Olanzapine Versus Quetiapine: Corrected QT Changes in Critically Ill Patients.
Background: Olanzapine and quetiapine are frequently administered atypical antipsychotic medications and their effects on the corrected QT (QTc) in the critically ill population remain understudied.
Objective: The objective of this study was to compare the impact of olanzapine and quetiapine on QTc changes in critically ill patients.
Methods: This was a single-center, retrospective analysis. Adult patients admitted to the intensive care unit (ICU) from January 2023 through July 2023 were included if they received ≥2 doses of either olanzapine or quetiapine within a 48-hour period and had one QTc evaluated within 48 hours of antipsychotic initiation.
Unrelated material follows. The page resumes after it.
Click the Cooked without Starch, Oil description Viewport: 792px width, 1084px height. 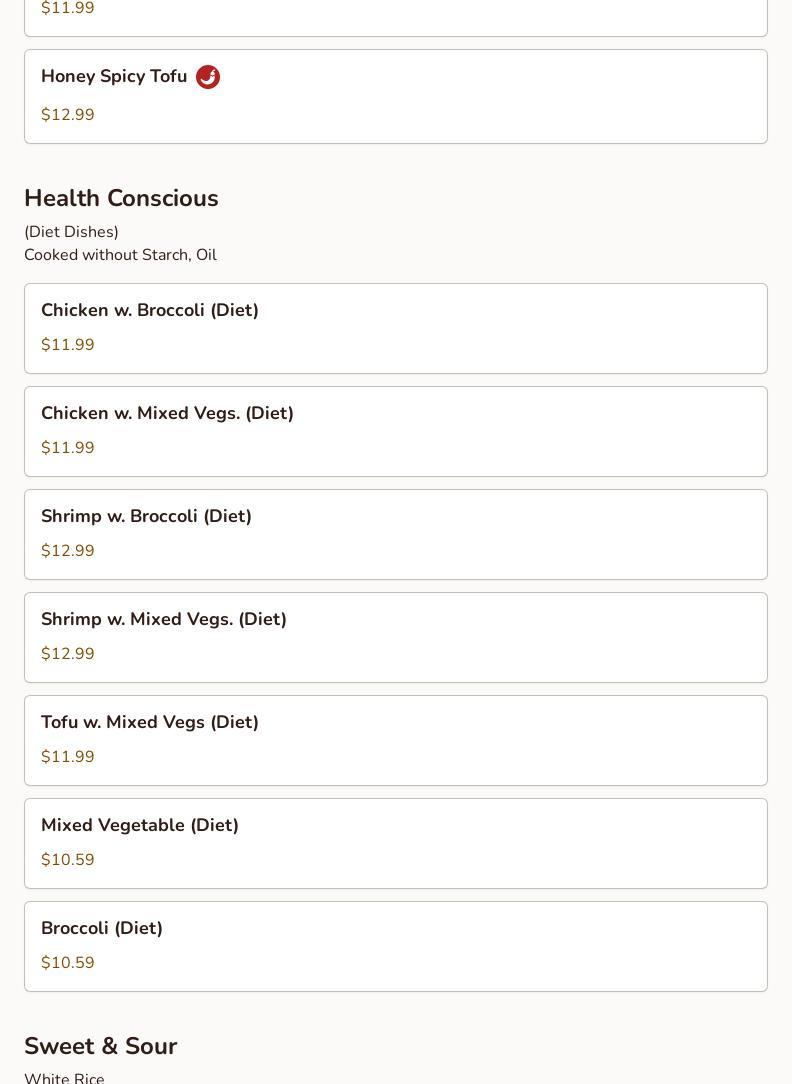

The major endpoint was a composite of the incidence of QTc prolongation (defined as QTc > 500 ms or QTc > 60 ms above baseline) following antipsychotic initiation. Univariable and multivariable analyses were performed to identify risk factors for QTc prolongation.
Results: There was no statistical difference in the major composite endpoint between patients in the olanzapine and quetiapine groups (8/83 [9.6%] vs 19/129 [14.7%]; P = .28). The incidence of QTc > 500 ms (7/244 [2.9%] vs 20/427 [4.7%]; P = .25) and change from baseline >60 ms (5/244 [2.0%] vs 17/427 [4.0%]; P = .26) were not statistically different between the olanzapine and quetiapine groups, respectively. There were no occurrences of Torsades de Pointes or extrapyramidal symptoms in either group.
Conclusion and relevance: The results of this study suggest olanzapine and quetiapine may have similar impact on QTc prolongation in critically ill patients. These findings could contribute to safer prescribing practices in the ICU.